Answer: Essential Excel functions every data analyst should know:
- VLOOKUP/XLOOKUP: Lookup values in tables
- IF/IFS: Conditional logic
- SUMIF/SUMIFS: Conditional summation
- COUNTIF/COUNTIFS: Conditional counting
- PIVOT TABLES: Summarize and analyze data
- INDEX/MATCH: More flexible than VLOOKUP
- TEXT functions: LEFT, RIGHT, MID, CONCATENATE
- DATE functions: TODAY, DATEDIF, EOMONTH
# VLOOKUP example
=VLOOKUP(A2, Products!A:C, 3, FALSE)
# SUMIFS example (sum sales where region="East" and product="Widget")
=SUMIFS(Sales!C:C, Sales!A:A, "East", Sales!B:B, "Widget")
# INDEX/MATCH example (more flexible than VLOOKUP)

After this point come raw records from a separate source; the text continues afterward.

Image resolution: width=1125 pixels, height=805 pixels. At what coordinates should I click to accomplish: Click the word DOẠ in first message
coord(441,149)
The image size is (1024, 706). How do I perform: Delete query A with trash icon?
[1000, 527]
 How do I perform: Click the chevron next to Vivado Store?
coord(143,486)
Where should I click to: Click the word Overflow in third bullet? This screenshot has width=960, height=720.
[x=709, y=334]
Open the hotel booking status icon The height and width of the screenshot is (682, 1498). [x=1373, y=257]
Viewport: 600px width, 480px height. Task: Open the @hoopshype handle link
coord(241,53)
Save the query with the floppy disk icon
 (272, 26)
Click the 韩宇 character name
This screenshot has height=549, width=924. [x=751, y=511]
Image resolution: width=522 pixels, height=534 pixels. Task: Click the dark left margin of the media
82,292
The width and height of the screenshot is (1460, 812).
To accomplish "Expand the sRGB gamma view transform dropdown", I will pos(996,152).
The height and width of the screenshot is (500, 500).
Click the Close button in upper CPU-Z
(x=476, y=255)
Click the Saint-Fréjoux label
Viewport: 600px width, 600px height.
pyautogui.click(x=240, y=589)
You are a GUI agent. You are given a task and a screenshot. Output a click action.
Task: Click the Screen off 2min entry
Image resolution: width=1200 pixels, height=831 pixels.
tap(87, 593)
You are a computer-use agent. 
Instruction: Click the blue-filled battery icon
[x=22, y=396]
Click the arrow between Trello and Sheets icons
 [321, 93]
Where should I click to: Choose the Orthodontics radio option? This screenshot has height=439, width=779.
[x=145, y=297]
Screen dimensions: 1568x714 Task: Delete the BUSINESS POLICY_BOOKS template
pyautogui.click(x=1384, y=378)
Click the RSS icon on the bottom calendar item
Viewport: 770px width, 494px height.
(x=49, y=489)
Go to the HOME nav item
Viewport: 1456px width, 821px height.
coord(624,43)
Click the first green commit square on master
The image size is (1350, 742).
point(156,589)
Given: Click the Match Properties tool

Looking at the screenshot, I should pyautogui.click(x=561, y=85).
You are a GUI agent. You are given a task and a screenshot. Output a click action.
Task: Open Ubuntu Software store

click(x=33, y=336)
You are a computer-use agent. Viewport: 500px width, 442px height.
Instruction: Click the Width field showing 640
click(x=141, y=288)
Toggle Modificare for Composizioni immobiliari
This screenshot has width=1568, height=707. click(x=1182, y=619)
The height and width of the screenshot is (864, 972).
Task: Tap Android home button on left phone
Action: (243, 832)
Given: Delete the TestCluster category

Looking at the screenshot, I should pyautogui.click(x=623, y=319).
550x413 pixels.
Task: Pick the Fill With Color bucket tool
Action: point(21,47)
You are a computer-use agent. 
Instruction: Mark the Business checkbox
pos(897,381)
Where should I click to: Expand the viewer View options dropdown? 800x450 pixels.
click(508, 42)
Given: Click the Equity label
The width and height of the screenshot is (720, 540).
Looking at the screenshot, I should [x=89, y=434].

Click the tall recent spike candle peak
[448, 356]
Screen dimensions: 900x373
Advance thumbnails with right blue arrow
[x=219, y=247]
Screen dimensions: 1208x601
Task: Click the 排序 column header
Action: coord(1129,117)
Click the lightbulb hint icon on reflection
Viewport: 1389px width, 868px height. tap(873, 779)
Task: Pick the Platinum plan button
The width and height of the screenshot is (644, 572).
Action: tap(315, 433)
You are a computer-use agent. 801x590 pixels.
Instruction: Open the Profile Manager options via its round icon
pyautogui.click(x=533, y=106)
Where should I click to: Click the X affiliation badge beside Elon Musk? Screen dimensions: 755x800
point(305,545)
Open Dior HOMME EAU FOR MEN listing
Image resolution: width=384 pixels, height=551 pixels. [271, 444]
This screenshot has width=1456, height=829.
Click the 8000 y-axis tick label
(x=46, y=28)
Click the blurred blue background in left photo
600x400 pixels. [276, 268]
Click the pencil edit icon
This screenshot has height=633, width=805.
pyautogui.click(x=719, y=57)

=INDEX(Prices!C:C, MATCH(A2, Prices!A:A, 0))
# Conditional formatting with IF
=IF(B2>1000, "High", IF(B2>500, "Medium", "Low"))Rarity: Very Common Difficulty: Easy
2. Explain the difference between VLOOKUP and INDEX/MATCH.
Answer:
- VLOOKUP:
- Simpler syntax
- Only looks to the right
- Less flexible
- Slower for large datasets
- INDEX/MATCH:
- More complex syntax
- Can look left or right
- More flexible
- Faster performance
- Can return entire rows/columns
# VLOOKUP - lookup value in column A, return from column C
=VLOOKUP(A2, A:C, 3, FALSE)
# INDEX/MATCH - equivalent but more flexible
=INDEX(C:C, MATCH(A2, A:A, 0))
# INDEX/MATCH advantage: can look left
=INDEX(A:A, MATCH(C2, C:C, 0)) # VLOOKUP can't do thisRarity: Very Common Difficulty: Easy
3. How do you create and use Pivot Tables?
Answer: Pivot Tables summarize large datasets quickly.
- Steps:
- Select data range
- Insert → Pivot Table
- Drag fields to Rows, Columns, Values
- Apply filters and formatting
- Use Cases: Summarize sales by region, analyze trends, create reports
# Pivot Table structure:
Rows: Product Category
Columns: Quarter
Values: Sum of Sales
Filters: Region
# Calculated fields in Pivot Tables
Profit Margin = (Revenue - Cost) / Revenue
# Grouping dates
Right-click date → Group → Select Months/Quarters/YearsRarity: Very Common Difficulty: Easy
4. What is conditional formatting and when would you use it?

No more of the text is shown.